## [Goal of the exercise]
Reproduce the lines of the listing below verbatim, starting at the line containing "Screen dimensions: 1083x534" and ending at the line containing "click(560, 110)", both included.

## [Input material]
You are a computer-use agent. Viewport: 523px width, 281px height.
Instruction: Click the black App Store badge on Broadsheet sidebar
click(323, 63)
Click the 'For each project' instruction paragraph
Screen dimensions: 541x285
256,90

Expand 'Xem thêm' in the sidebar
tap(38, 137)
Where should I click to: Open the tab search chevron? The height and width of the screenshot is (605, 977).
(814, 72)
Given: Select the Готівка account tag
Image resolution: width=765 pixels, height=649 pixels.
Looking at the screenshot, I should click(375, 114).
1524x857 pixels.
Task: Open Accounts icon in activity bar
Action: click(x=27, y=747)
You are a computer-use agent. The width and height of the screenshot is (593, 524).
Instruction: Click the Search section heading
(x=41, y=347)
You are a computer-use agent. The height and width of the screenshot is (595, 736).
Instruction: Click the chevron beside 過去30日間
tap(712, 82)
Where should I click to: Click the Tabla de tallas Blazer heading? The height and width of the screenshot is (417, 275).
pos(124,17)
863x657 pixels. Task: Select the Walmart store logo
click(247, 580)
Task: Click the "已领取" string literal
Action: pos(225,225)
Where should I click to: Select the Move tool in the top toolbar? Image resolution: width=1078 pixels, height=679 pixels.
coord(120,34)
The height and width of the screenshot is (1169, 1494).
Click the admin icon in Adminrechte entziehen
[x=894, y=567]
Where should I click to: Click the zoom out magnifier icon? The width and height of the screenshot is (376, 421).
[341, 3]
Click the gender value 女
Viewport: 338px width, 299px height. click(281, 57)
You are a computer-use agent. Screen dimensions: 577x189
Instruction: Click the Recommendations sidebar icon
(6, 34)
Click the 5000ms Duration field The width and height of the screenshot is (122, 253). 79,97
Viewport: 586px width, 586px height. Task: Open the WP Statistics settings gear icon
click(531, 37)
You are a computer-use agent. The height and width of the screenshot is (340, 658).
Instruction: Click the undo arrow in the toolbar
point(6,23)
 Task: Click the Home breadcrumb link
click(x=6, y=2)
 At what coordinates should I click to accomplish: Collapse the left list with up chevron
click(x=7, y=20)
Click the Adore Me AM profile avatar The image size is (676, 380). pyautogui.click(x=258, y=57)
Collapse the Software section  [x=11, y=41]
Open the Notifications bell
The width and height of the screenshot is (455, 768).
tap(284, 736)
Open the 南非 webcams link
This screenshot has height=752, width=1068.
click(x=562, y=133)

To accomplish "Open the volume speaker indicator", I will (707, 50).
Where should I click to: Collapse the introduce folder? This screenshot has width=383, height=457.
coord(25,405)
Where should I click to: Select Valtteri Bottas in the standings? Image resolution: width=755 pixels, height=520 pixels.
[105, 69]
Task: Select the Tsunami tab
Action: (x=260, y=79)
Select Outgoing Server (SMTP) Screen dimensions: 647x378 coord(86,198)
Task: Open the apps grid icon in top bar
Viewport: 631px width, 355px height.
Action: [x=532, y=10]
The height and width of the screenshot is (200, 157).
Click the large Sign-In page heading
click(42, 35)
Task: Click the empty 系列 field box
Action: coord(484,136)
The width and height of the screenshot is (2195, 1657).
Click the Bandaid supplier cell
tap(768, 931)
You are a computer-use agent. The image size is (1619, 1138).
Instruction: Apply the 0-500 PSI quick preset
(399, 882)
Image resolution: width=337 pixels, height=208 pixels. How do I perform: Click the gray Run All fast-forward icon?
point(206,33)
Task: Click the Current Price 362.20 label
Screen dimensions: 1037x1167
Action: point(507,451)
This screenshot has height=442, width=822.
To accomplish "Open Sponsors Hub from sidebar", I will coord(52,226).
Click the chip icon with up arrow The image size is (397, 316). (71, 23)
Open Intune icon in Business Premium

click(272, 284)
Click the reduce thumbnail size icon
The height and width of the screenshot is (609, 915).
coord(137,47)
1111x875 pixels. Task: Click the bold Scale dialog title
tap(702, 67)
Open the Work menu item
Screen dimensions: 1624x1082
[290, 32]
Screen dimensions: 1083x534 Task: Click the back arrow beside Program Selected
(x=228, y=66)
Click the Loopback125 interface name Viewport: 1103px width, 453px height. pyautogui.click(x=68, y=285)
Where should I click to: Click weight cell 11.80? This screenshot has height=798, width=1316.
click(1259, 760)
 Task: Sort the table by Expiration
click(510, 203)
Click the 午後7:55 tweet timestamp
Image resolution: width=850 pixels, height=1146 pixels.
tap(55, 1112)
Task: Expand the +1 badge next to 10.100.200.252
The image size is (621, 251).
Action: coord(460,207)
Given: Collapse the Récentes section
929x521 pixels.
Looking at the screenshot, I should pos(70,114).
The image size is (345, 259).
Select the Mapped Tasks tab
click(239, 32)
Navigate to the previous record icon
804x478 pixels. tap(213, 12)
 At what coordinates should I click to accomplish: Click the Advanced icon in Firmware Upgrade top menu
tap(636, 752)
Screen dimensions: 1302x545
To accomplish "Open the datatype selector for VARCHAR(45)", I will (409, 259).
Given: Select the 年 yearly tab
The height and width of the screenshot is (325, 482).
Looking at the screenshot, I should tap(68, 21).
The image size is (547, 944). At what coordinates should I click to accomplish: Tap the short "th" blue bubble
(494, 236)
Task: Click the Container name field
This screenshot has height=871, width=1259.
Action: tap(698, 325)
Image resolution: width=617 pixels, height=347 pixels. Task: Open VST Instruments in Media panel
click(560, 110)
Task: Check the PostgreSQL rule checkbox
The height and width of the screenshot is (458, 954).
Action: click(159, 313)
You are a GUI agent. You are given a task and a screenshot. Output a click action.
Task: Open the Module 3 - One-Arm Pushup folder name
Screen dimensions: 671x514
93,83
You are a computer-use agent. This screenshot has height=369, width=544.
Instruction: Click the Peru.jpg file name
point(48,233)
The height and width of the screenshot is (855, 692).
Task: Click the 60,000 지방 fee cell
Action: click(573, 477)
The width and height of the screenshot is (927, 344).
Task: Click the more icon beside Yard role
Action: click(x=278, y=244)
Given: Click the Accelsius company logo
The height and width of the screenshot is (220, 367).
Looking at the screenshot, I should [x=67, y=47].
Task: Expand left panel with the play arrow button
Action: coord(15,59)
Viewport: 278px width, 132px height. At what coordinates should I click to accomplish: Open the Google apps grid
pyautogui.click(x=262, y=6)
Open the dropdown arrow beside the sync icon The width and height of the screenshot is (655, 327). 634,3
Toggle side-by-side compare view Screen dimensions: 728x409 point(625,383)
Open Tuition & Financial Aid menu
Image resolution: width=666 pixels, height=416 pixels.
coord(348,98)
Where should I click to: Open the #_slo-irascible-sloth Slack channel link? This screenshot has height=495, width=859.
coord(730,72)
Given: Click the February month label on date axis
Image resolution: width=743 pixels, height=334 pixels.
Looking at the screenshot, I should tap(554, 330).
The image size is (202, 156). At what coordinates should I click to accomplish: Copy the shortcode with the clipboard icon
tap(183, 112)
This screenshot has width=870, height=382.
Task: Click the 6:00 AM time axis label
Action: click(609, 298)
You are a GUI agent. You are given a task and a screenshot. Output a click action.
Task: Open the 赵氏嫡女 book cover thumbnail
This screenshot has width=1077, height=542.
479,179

## [The solution]
Screen dimensions: 1083x534 Task: Click the back arrow beside Program Selected
(x=228, y=66)
Click the Loopback125 interface name Viewport: 1103px width, 453px height. pyautogui.click(x=68, y=285)
Where should I click to: Click weight cell 11.80? This screenshot has height=798, width=1316.
click(1259, 760)
 Task: Sort the table by Expiration
click(510, 203)
Click the 午後7:55 tweet timestamp
Image resolution: width=850 pixels, height=1146 pixels.
tap(55, 1112)
Task: Expand the +1 badge next to 10.100.200.252
The image size is (621, 251).
Action: coord(460,207)
Given: Collapse the Récentes section
929x521 pixels.
Looking at the screenshot, I should pos(70,114).
The image size is (345, 259).
Select the Mapped Tasks tab
click(239, 32)
Navigate to the previous record icon
804x478 pixels. tap(213, 12)
 At what coordinates should I click to accomplish: Click the Advanced icon in Firmware Upgrade top menu
tap(636, 752)
Screen dimensions: 1302x545
To accomplish "Open the datatype selector for VARCHAR(45)", I will (409, 259).
Given: Select the 年 yearly tab
The height and width of the screenshot is (325, 482).
Looking at the screenshot, I should tap(68, 21).
The image size is (547, 944). At what coordinates should I click to accomplish: Tap the short "th" blue bubble
(494, 236)
Task: Click the Container name field
This screenshot has height=871, width=1259.
Action: tap(698, 325)
Image resolution: width=617 pixels, height=347 pixels. Task: Open VST Instruments in Media panel
click(560, 110)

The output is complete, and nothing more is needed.